Begitu pula setelah sesi latihan bersama Bassa Anaunia, klub pertama yang merekrutnya, lalu Chievo Verona, bahkan setelah satu jam setengah ia sampai di rumah. Dinding yang sama, kaki yang sama. Impiannya untuk bergabung dengan Inter, terutama karena berasal dari keluarga penggemar sejati Nerazzurri, sesuatu yang menjadi takdirnya. Tak ada keraguan pada percobaan pertamanya untuk klub ini: kepala Giuliano Rusca dan pemandu bakat Pierluigi Casiraghi - dua orang penting di akademi muda - melihat ini dan membiarkan pertandingan latihan berlanjut saat Andrea terus menerus mencetak gol.

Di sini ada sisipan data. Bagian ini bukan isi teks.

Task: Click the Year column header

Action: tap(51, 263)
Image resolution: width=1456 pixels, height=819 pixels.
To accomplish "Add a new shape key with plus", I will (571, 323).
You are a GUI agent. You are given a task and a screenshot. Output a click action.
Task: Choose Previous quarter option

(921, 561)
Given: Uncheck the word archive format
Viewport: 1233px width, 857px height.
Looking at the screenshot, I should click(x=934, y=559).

Empat tahun berlalu sejak Andrea mewujudkan mimpinya bergabung di Inter. Ia memulai di kategori Giovanissimi, namun Andrea yang lahir pada tahun 1999, memiliki fisik dan kemampuan yang memungkinkannya bermain di kelompok usia yang lebih tua. Bahkan kedatangannya di skuat Primavera tahun lalu lebih awal dari jadwal; dia dengan cepat mendapatkan kepercayaan Stefano Vecchi yang memainkannya saat melawan Udinese: gol pertama pun tercipta.

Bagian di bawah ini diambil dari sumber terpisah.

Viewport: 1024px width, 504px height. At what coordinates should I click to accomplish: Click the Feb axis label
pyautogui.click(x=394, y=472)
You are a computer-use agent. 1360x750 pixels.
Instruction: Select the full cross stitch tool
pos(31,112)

Meskipun sering kali sedikitnya dua tahun lebih muda daripada rekan tim dan lawannya, Andrea terbiasa bermain sebagai pengganti dan hampir selalu mencetak gol. Dalam suatu pekan yang istimewa, dia mencetak dua gol saat melawan AC Milan untuk Allievi sebelum bermain untuk Primavera di menit-menit terakhir melawan rival sekota beberapa hari kemudian dan kembali mencetak gol untuk kedudukan 3-0. Selanjutnya Lazio: gol. Lalu Roma: gol. Bermain singkat; namun banyak mencetak gol.

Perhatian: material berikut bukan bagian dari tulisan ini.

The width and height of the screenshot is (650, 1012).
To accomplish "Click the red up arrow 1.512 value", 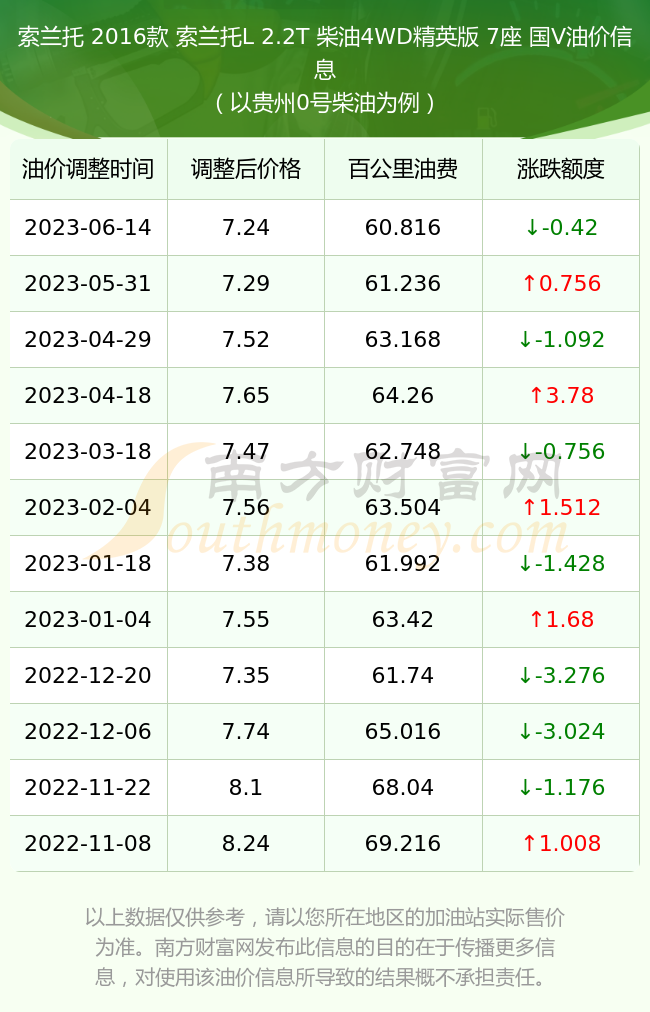I will pos(561,507).
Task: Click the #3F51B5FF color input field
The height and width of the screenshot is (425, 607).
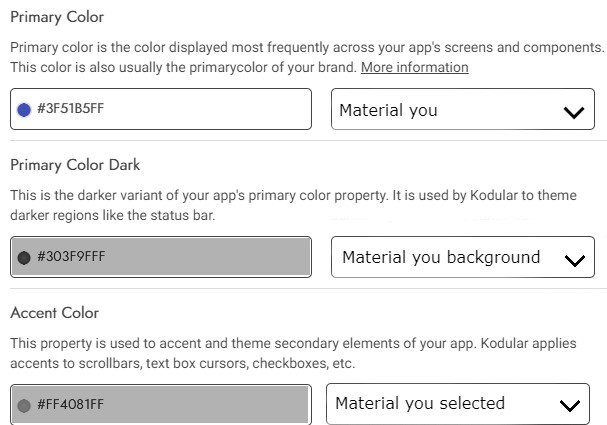Action: click(x=161, y=109)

Di usia 17 tahun, dia telah memulai debutnya untuk tim utama musim ini saat melawan Sparta Praha dalam Liga Europa. Dia segera mengenali medan dengan assistnya untuk gol pembuka Eder: menangkap umpan dengan kaki kirinya, melindungi bola ke arah gawang, dan memberikan operan untuk diselesaikan rekan timnya. Impian masa kecilnya, sambil sabar melatih kaki lemahnya di kebun dengan menendang ke dinding, menjadi kenyataan dan dia berada di tempat yang seharusnya: bermandikan gemerlap San Siro, namun dengan ketenangan yang sama seperti ketika dia berada Cles. "Ini pertandingan biasa, tak perlu stres," pikirnya. Dia pun tidak tampak gugup saat menghadapi wawancara pascapertandingan pertamanya sebagai pemain senior.
Andrea adalah pemain yang berjuang keras di setiap pertandingan yang ia mainkan dan itulah sebabnya orang menghargainya di Inter. Mereka menantikan suara bola berikut yang ditendang oleh kakinya; kali ini tidak ada dinding di hadapannya namun gawang yang terbuka.